Some time afterwards Sir William Crookes and Prof. Dewar showed that this spectrum of nitrogen was not obtained if the radium was contained in a highly exhausted tube. Thus it appears that the spectrum is due to the action of the radium rays either on occluded nitrogen or the nitrogen in the atmosphere surrounding the radium.

It is very remarkable that a phosphorescent light, like that of radium bromide, should show a bright line spectrum of nitrogen. It shows that radium at ordinary temperatures is able to set up radiations which are produced only by the electric discharge under special conditions.

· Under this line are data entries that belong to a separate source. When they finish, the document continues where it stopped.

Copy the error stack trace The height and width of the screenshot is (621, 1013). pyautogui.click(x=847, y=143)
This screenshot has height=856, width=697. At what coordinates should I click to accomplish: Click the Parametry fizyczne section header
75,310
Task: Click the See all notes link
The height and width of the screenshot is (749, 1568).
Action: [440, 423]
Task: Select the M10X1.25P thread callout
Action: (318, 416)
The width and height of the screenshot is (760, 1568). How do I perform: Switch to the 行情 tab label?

Sir William and Lady Huggins were led to examine the spectrum of the natural phosphorescent light of radium with the hope that some indications might be obtained thereby of the processes occurring in the radium atom. Since the main radiation from radium consists of positively charged atoms projected with great velocity, radiations must be set up both in the expelled body and in the system from which it escapes.

Fig. 46a.

Giesel[[193]] observed that the spectrum of the phosphorescent light of actinium consists of three bright lines. Measurements of the wave length were made by Hartmann[[194]]. The luminosity was very slight and a long exposure was required. The lines observed were in the red, blue and green. The wave length λ and velocity are shown below.

LineIntensityλ
1104885·4 ± 0·1 Ångström units
265300 ± 6 „
315909 ± 10 „

The line 4885 was very broad; the other two lines were so feeble that it was difficult to determine their wave length with accuracy. Hartmann suggests that these lines may be found in the spectrum of the new stars. The lines observed have no connection with radium or its emanation[[195]].

118. Thermo-luminescence. E. Wiedemann and Schmidt[[196]] have shown that certain bodies after exposure to the cathode rays or the electric spark become luminous when they are heated to a temperature much below that required to cause incandescence. This property of thermo-luminescence is most strikingly exhibited in certain cases where two salts, one of which is much in excess of the other, are precipitated together. It is to be expected that such bodies would also acquire the property when exposed to the β or cathodic rays of radium. This has been found to be the case by Wiedemann[[197]]. Becquerel showed that fluor-spar, exposed to the radium rays, was luminous when heated. The glass tubes in which radium is kept are rapidly blackened. On heating the tube, a strong luminosity is observed, and the coloration to a large extent disappears. The peculiarity of many of these bodies lies in the fact that the property of becoming luminous when heated is retained for a long interval of time after the body is removed from the influence of the exciting cause. It appears probable that the rays cause chemical changes in these bodies, which are permanent until heat is applied. A portion of the chemical energy is then released in the form of visible light.